In April 1917, three years into World War 1, Pablo Picasso attended a dinner hosted by the wealthy heiress Marchesa Luisa Casati in Rome. “It was so preposterous a contrast to the shell-shocked Paris that Picasso had recently left that he retained a precise visual memory of it for the rest of his life,” writes Judith Mackrell in her new book The Unfinished Palazzo. “Forty years later he could still recall the footmen in their 18th-Century livery who’d thrown copper filings onto the dining-room fires in order to turn the flames green; the massive boa constrictor that had lounged in golden coils on a polar bear skin rug… and above all, the startling appearance of Luisa herself, dressed in a pearl-embroidered gown with a stiff Elizabethan ruff and a neckline that plunged to her navel.”

Born in Milan in 1881 and orphaned at the age of 15, Luisa Casati was to become a figure shrouded in legends as elaborate as the clothes she wore. Almost pathologically shy, she had a menagerie of pets, which included a boa constrictor she wore around her neck, white peacocks trained to perch on her windowsills and a flock of tame albino blackbirds dyed different colours to match the themes of her parties. She commissioned the costume designer of the Ballets Russes to create ever more outrageous outfits, notably one made of tiny electric lightbulbs that short-circuited and gave her an electric shock so powerful it forced her into a backward somersault. And she was fascinated by the occult, always carrying a crystal ball and collecting wax replicas of herself, including one that was life-sized with a wig made from her own hair: when hosting dinner, she would sit the figure next to her and in the dim candlelight her guests struggled to make out which was the real Luisa.
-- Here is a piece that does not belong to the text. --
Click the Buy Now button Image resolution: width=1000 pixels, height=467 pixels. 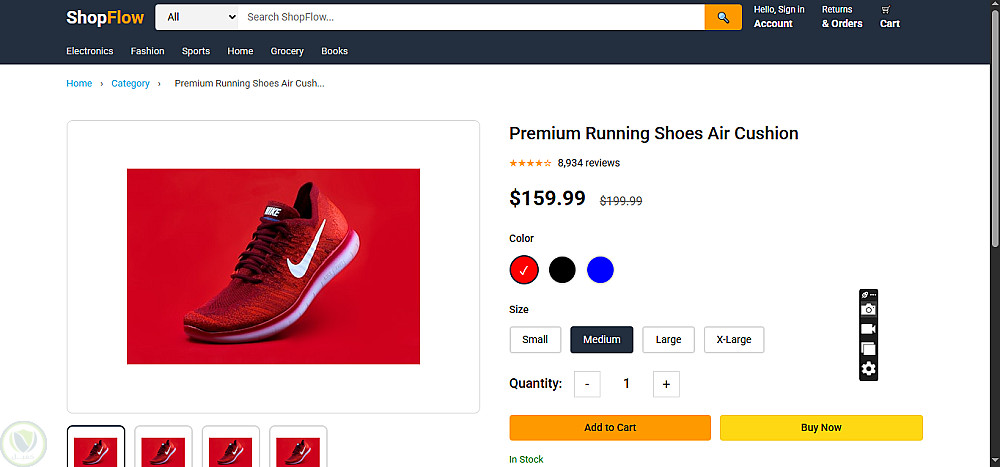[821, 428]
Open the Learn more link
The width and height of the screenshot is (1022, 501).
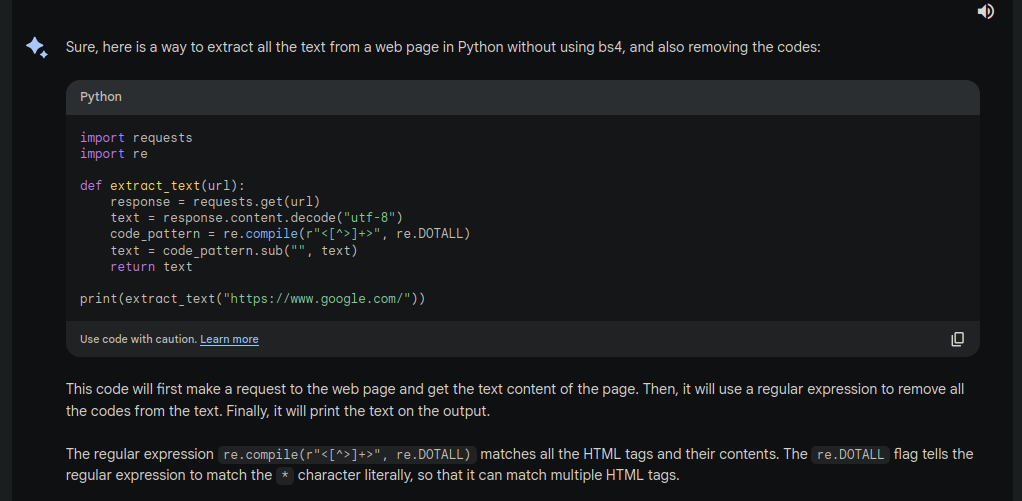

Casati was physically striking, enhancing her features in an unusual way, as a 2003 profile in The New Yorker described. “The Marchesa was exceptionally tall and cadaverous, with a head shaped like a dagger and a little, feral face that was swamped by incandescent eyes. She brightened their pupils with belladonna and blackened their contours with kohl or India ink, gluing a two-inch fringe of false lashes and strips of black velvet to the lids,” wrote Judith Thurman in a feature accompanied by sketches by Karl Lagerfeld, a fan of Casati. “She powdered her skin a fungal white and dyed her hair to resemble a corona of flames… Her contemporaries couldn’t decide if she was a vampire, a bird of paradise, an androgyne, a goddess, an enigma, or a common lunatic.”

Artistic license

Yet Casati was not simply a flamboyant eccentric, as Mackrell reveals in her book. Her parties – and the costumes she wore for them – were choreographed performances rather than just society events, and she aimed to be ‘a living work of art’. Casati “straddled the period of belle époque decadence and early modernism, in terms of the art that she appreciated, in terms of the way that she wanted to present herself,” Mackrell tells BBC Culture. Ezra Pound immortalised her peacocks in his epic poem The Cantos and the photographer Man Ray described her as “a Surrealist version of the Medusa” after she wouldn’t stop moving in a sitting for him – Casati so loved his blurry portrait, in which she had three pairs of eyes, that she sent it to all of her friends, including her lover Gabriele d’Annuzio.